▶ _DOCUMENT EXCERPT_
*****

Pfeiffer mentioned Repatha, a PCSK9 inhibitor that he has prescribed to patients.
“I’ve seen good results in terms of lowering cholesterol,” he said. “The problem is, it’s expensive.”
The American Heart association now suggests a more aggressive treatment of high blood pressure, which is probably the number one risk factor for stroke, heart disease or kidney failure.
“Treating the blood pressure to a normal level has become more important,” Nardone said.
Sorting through statistics
About 5.7 million adults in the United States have heart failure, according to the Center for Disease Control.
“Heart failure occurs because the heart doesn’t pump well, or because it doesn’t relax and fill properly with blood,” Nardone said, adding that the drug Entresto helps people who have a bad heart pump.
Today, Nardone said, overall incidences of heart disease have somewhat declined, but he fears that trend may reverse because more young people are smoking and dealing with obesity and diabetes. “I hope that we don’t see that trend start to reverse itself.”
“Most cardiac conditions increase with age,” Pfeiffer said, noting that as the Baby Boomer generation ages, incidences of heart disease will increase. “People used to die of heart attacks in their 60s.”
People with heart disease are now living longer and having a better quality of life than they used to.

*****

▶ _DATASET CONTENT_

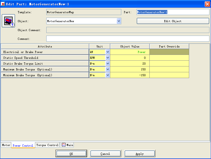
Task: Click the Edit Part title bar icon
Action: (x=3, y=4)
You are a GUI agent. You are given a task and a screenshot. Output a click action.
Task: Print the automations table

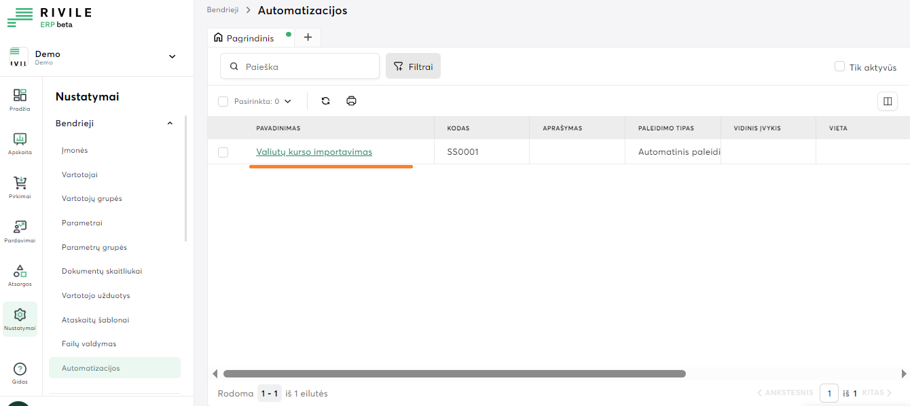pyautogui.click(x=351, y=101)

*****

▶ _WORK REQUIRED_
Rewrite the heart disease text starting at "The American Heart" and ending at "for Disease Control.", putting "renal failure" in place of "kidney failure".

▶ _RESPONSE AREA_
The American Heart association now suggests a more aggressive treatment of high blood pressure, which is probably the number one risk factor for stroke, heart disease or renal failure.
“Treating the blood pressure to a normal level has become more important,” Nardone said.
Sorting through statistics
About 5.7 million adults in the United States have heart failure, according to the Center for Disease Control.